Earlier this month, NorthernLife.ca was honoured by the Ontario Community Newspapers Association as the top community newspaper website in the province. We are thrilled.
The web allows us unlimited space for news and information, and
it offers us a chance to use video and audio, as well as words
and pictures, to tell stories.
At mid-career I am excited, not threatened about these changes,
and about learning more about what is being called "new" media;
e-journalism or multi-media news reporting. I hope to take some
"e-journalism" long-distance college courses in the fall.
Newspapers may disappear but journalists will still be needed
to report and analyse the news. (Most of the "reliable"
information currently on the Internet comes from newspaper and
broadcast newsrooms.)
A few years ago, our web readers tended to be under the age of
30. In a very short time, baby-boomers and seniors embraced the
technology and have come to understand that the Internet has
become as vital to our daily lives as the automobile and
touch-tone telephones.
Our web readers are young and old, and they don't all live in
Greater Sudbury; we get e-mails and comments from just about
every location on the globe.
Northern Life's editorial department is rethinking what it does
and changing its deadlines to meet these new demands.
Our site does not just republish the newspaper. Many stories,
features and photo galleries appear only at
NorthernLife.ca.
Many readers are not aware that news and information at
NorthernLife.ca is updated several times a day Monday through
Friday. When news breaks on the weekend, reporters are on call
to get that information on the web, and someday soon they will
be able to do that without having to come into the office.
Many of our readers receive our Sudbury Today newsletter, which
is e-mailed to them weekdays at 3 pm with background on the new
stories they will hear about on drive-home radio newscasts and
the supper-time television news.
In addition, our web readers have a chance to comment on news
items. And many enjoy commenting on the comments.

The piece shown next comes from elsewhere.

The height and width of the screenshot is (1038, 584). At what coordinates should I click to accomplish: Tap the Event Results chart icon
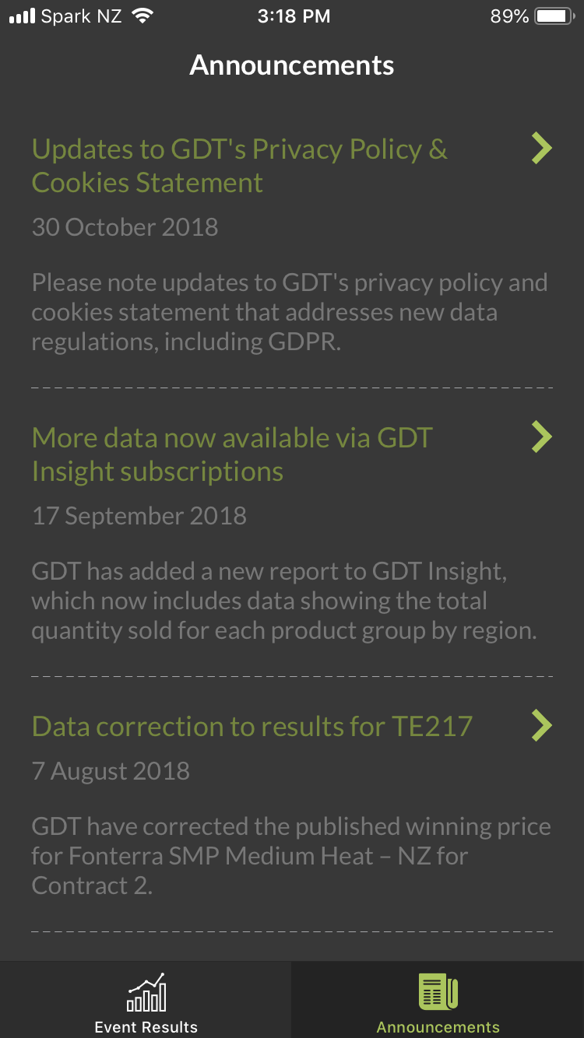click(x=146, y=993)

One of the newspaper's most popular features is the Community
Calendar. In the newspaper we only publish listings for three
or four days. NorthernLife.ca has listings for the entire
month.
People who are reporting event information can click on the
front page of the website and send it directly to us. I also
recommend that people send information by mail, fax or e-mail
to our Community Calendar and WOW co-ordinator Bill Bradley at
[email protected]
about two weeks before their events.
Twenty-five years ago when I was entering journalism school,
newspapers were called dinosaurs, and newsrooms were called
"bone yards of broken dreams." Today newsprint's days may be
numbered, but electronic newspapers' futures are bright. And
this year's crop of journalism graduates have unlimited
opportunities to dream.
Vicki Gilhula is the managing editor of Northern Life.